PORTLAND — One team threatened. The other team executed.
When it came to run production, the Portland Sea Dogs didn’t hesitate to capitalize on their opportunities Wednesday in a 7-2 victory over the Binghamton Mets at Hadlock Field.
The Mets put their leadoff hitter on base four times in the first four innings, but managed to get only one run out of those opportunities.
The Sea Dogs had few early scoring chances. Instead, they rallied from a 1-0 deficit in the third inning with help from the lower part of their batting order.
“The 3-4-5 hitters, there’s going to be nights where they’re going to carry the team and there’s going to be nights where they struggle,” said Sea Dogs first baseman Anthony Rizzo, who hit his first Double-A home run in the eighth. “But it’s a big, big help when the lower half of the lineup is contributing.”

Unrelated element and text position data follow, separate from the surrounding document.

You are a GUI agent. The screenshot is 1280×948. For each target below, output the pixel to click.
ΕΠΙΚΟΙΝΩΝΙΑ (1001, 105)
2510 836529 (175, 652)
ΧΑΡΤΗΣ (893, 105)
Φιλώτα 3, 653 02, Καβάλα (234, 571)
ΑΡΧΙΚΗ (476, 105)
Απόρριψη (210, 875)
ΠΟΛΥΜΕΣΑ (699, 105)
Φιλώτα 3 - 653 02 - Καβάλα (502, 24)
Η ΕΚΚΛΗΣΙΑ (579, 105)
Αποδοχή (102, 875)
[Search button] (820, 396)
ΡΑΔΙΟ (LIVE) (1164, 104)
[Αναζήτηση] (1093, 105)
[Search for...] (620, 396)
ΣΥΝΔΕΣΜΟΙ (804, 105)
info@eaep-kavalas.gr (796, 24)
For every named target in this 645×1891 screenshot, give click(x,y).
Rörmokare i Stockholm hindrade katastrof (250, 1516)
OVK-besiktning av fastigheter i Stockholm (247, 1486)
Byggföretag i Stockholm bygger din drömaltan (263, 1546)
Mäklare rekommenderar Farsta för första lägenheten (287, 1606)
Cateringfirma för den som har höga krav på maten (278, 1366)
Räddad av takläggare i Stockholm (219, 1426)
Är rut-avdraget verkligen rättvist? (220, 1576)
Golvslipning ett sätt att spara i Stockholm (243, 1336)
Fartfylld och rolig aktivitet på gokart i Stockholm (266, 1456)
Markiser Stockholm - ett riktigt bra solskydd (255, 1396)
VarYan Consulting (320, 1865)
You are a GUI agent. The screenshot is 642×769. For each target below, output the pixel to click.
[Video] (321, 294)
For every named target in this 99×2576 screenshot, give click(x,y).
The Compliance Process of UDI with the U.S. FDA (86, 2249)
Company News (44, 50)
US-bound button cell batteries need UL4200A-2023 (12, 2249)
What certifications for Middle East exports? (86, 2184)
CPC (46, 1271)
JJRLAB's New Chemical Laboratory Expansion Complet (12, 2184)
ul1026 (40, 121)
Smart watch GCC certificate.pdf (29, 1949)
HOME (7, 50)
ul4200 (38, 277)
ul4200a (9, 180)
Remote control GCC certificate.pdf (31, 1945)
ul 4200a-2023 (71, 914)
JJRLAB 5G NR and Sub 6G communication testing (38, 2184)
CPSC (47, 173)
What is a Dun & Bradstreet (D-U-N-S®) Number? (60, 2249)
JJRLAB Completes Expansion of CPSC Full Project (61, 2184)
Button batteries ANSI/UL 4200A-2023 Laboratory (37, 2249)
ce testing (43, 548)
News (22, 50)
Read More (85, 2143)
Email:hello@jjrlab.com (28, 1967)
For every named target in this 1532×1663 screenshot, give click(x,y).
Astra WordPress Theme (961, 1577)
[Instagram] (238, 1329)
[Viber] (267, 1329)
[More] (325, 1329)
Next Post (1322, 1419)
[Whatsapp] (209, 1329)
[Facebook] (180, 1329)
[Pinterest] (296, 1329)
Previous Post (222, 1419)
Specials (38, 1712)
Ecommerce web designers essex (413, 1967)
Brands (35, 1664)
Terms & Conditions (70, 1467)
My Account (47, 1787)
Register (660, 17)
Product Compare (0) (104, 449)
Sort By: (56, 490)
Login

Rizzo, Yamaico Navarro and Juan Apodaca, Portland’s fifth, sixth and eighth hitters, combined for four hits, two runs and three RBI.
“When you’re successful, you can get somebody different to help out every night,” Manager Arnie Beyeler said. “If everybody can contribute, they get the opportunity to do it (and) they make the best of it and they execute.
“That’s one of the things that’s been happening here lately. Guys have been getting the opportunity and they’ve been executing.”
Navarro and Luis Exposito each had two hits, including fourth-inning RBI doubles, as the Sea Dogs scored five runs in the middle innings for their sixth win in seven games.
Portland starter Felix Doubront struck out four and walked four in six innings, and the Sea Dogs (19-12) won despite being outhit, 10-8.
“They did a nice job of leaving the runners out there early in the game and played good defense behind (Doubront),” Beyeler said. “He made the good pitches when he needed to, had some big strikeouts and got some big outs.”
Beyeler said his team was strong in all facets of the game.
“It’s probably the best game we’ve played all year, from the standpoint that we hit well, ran, played defense, got some clutch hits and moved the runners around, and played the game real well,” he said.
After Zach Lutz grounded into a double play in the top of the third, Binghamton (19-14) took a 1-0 lead on Marshall Hubbard’s single to right field that scored Nick Evans. But Hubbard was tagged out in a rundown between first and second, ending the inning.
Apodaca’s home run, Portland’s first hit against starter Mike Antonini, tied the game in the bottom of the third. An inning later, Exposito’s one-out double drove in Ryan Kalish, who had singled, to give the Sea Dogs the lead, and Navarro doubled to drive in Exposito for a 3-1 lead.
Portland increased its lead to 5-1 in the sixth on Rizzo’s sacrifice fly and Navarro’s second RBI double.
Hubbard drove in Binghamton’s second run on a sacrifice fly in the eighth, and Rizzo’s home run in the eighth gave Portland a 7-2 lead.